Investing.com -- Bank of America (NYSE:BAC) (BofA) on Tuesday revised its U.K. economic growth forecasts downward for the years 2025 and 2026, attributing the change to the impact of tariffs imposed by the United States and other economic headwinds.
The bank now expects U.K. growth to reach 1.1% in 2025 and 1.3% in 2026, a decrease from its previous estimates of 1.4% for both years.
BofA cites the 10% tariff on U.K. imports, a 25% tariff on autos with some exemptions, and no significant retaliation from the U.K. as contributing factors.
Additionally, high trade uncertainty, weakened confidence in anticipation of the tariffs and National Insurance Contributions (NICs) rise, coupled with softer global growth, were highlighted as reasons for the downgrade.
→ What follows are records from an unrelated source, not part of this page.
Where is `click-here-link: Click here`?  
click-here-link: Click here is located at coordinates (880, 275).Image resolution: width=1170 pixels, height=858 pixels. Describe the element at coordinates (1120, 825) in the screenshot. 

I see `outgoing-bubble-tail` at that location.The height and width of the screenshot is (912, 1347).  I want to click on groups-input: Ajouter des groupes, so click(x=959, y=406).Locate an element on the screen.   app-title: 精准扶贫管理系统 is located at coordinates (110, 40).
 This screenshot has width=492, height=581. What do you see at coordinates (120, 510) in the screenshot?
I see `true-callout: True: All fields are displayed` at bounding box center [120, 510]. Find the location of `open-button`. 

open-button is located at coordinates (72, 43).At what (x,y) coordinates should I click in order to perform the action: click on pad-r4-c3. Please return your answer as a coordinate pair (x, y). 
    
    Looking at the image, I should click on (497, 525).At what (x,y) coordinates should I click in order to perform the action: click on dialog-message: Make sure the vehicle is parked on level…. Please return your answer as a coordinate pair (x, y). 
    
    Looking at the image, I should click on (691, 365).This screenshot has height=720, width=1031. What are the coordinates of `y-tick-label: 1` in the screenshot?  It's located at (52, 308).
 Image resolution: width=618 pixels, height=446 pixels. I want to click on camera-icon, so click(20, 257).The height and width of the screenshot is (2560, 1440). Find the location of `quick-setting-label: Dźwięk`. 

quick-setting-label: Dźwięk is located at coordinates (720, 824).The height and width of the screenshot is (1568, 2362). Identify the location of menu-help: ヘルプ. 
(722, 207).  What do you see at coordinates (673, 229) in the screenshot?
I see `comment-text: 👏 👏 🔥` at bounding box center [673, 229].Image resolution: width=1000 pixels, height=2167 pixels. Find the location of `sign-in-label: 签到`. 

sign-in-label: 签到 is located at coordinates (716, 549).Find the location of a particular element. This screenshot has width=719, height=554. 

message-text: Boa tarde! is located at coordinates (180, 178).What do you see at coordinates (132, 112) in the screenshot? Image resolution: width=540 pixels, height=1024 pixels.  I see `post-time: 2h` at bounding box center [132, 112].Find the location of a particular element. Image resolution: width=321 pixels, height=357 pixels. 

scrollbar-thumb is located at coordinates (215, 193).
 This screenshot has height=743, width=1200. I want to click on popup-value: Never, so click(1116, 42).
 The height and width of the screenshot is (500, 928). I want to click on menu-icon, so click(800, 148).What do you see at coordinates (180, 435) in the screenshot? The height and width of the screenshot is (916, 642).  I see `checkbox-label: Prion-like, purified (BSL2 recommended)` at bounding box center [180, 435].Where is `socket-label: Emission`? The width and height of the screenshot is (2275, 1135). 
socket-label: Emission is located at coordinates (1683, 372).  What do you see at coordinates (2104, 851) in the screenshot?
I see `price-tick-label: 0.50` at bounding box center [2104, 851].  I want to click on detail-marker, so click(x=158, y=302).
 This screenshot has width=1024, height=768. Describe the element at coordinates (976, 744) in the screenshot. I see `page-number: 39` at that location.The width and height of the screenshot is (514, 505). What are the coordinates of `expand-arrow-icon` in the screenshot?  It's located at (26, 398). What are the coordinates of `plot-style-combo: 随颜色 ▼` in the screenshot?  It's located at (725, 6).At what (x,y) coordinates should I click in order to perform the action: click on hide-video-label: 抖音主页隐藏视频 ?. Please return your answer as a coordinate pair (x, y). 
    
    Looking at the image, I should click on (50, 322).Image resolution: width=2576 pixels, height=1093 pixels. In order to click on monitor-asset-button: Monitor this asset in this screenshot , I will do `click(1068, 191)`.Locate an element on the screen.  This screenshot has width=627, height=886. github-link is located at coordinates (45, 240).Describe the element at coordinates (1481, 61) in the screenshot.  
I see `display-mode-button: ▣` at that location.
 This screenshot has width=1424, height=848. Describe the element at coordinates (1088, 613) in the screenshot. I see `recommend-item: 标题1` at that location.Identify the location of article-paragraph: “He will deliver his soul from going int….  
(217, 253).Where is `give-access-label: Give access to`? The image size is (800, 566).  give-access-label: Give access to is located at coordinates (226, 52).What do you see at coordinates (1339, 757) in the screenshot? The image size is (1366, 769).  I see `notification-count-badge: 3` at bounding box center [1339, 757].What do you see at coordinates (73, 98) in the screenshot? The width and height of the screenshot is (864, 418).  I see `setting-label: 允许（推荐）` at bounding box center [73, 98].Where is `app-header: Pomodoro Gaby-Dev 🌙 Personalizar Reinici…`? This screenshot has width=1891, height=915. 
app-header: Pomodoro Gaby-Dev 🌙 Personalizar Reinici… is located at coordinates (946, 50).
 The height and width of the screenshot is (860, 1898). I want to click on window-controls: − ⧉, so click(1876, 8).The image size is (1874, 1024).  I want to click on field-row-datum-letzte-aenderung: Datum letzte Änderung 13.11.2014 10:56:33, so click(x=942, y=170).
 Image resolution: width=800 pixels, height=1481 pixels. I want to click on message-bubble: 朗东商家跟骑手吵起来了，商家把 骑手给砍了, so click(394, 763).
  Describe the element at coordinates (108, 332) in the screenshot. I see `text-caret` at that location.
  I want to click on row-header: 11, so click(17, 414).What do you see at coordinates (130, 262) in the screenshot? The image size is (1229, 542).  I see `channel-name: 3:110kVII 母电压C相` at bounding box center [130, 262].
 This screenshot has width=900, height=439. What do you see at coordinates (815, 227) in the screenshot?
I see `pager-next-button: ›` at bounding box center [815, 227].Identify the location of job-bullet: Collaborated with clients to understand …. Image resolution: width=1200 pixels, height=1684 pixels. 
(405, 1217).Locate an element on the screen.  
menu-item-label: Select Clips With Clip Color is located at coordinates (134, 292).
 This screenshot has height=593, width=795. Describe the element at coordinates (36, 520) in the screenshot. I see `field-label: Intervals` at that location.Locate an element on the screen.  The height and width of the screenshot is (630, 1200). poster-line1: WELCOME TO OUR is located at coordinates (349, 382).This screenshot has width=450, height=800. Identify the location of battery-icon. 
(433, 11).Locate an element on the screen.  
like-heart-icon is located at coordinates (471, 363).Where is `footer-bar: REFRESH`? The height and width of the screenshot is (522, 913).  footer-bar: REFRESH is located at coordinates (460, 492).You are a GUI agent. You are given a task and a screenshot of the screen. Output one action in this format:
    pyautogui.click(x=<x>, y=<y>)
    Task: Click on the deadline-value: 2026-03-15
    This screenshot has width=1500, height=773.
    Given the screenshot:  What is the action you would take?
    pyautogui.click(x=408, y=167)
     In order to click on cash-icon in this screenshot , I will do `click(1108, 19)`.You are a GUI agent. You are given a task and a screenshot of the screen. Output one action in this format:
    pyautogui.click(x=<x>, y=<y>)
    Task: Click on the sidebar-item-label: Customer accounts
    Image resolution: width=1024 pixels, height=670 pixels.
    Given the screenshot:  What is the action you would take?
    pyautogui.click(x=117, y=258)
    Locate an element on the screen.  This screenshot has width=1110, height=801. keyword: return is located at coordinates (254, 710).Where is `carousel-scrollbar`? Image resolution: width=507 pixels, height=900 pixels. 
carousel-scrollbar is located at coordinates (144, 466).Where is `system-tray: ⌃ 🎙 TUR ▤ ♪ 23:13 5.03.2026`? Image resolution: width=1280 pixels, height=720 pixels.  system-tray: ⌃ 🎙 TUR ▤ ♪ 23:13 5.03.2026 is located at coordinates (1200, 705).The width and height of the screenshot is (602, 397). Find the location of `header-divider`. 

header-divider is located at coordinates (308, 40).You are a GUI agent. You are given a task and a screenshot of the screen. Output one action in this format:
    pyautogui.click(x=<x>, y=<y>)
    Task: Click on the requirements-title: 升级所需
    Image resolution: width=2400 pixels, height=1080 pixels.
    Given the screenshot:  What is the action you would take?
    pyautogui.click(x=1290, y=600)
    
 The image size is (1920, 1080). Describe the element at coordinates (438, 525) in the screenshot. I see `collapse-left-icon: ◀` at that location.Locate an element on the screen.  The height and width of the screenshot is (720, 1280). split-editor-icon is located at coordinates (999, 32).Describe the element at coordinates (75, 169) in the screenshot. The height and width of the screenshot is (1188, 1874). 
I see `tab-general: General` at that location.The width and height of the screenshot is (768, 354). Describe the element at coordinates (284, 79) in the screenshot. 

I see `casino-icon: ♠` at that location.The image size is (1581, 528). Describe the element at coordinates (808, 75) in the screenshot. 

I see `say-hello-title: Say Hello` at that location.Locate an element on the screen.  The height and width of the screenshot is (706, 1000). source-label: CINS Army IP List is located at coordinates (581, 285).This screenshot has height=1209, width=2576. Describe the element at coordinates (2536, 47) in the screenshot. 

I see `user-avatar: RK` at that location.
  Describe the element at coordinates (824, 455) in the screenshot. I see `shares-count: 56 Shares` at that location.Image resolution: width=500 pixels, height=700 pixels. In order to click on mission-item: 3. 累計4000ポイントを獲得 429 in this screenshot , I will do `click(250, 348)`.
Despite the downward revision starting from the second quarter, BofA still anticipates quarterly growth to remain positive.
This expectation is supported by the fiscal stimulus introduced in October and a projected pickup in consumer spending, which are believed to act as tailwinds for the economy.
However, the bank expresses skepticism regarding the ability of fiscal policy to significantly mitigate the shock, pointing out that the U.K.’s fiscal headroom is small and could be further eroded by weaker growth and higher yields.
BofA suggests that unless fiscal rules are altered, a scenario they see as unlikely, fiscal consolidation measures may be announced in the Autumn, potentially adding to growth risks later in the year.
Inflation risks are expected to be lower following the tariffs, according to BofA’s analysis. The bank predicts that lower growth, a softening labor market, the potential disinflationary impact of tariffs, lower oil and gas prices, and recent declines in services inflation could all contribute to reducing inflation risks.
As a result, BofA has cut its headline inflation forecasts to 2.9% in 2025 and 2.1% in 2026, with a slight reduction in the expected inflation peak from 3.5% in Q3 to 3.2% in Q2/Q3.
Regarding monetary policy, BofA anticipates that the Bank of England (BoE) will implement rate cuts more rapidly than previously expected due to the weaker growth outlook and lower inflation risks.
The bank now forecasts that the BoE will reduce rates to a terminal rate of 3.5% by the end of 2025, adjusting its prediction from 3.75%.
BofA expects four rate cuts in 2025, with an additional cut in September, and no cuts in 2026, although it acknowledges the possibility of further reductions and a lower terminal rate of 3.25%.
Finally, BofA warns that growth risks are skewed to the downside. It cautions that the potential return of reciprocal tariffs on April 2 and U.K. retaliation could exacerbate the downside risks to both global and U.K. growth.
In such a scenario, U.K. growth might approach zero in some quarters, raising the possibility of a minor contraction and compelling the BoE to consider rate cuts closer to 3.0%.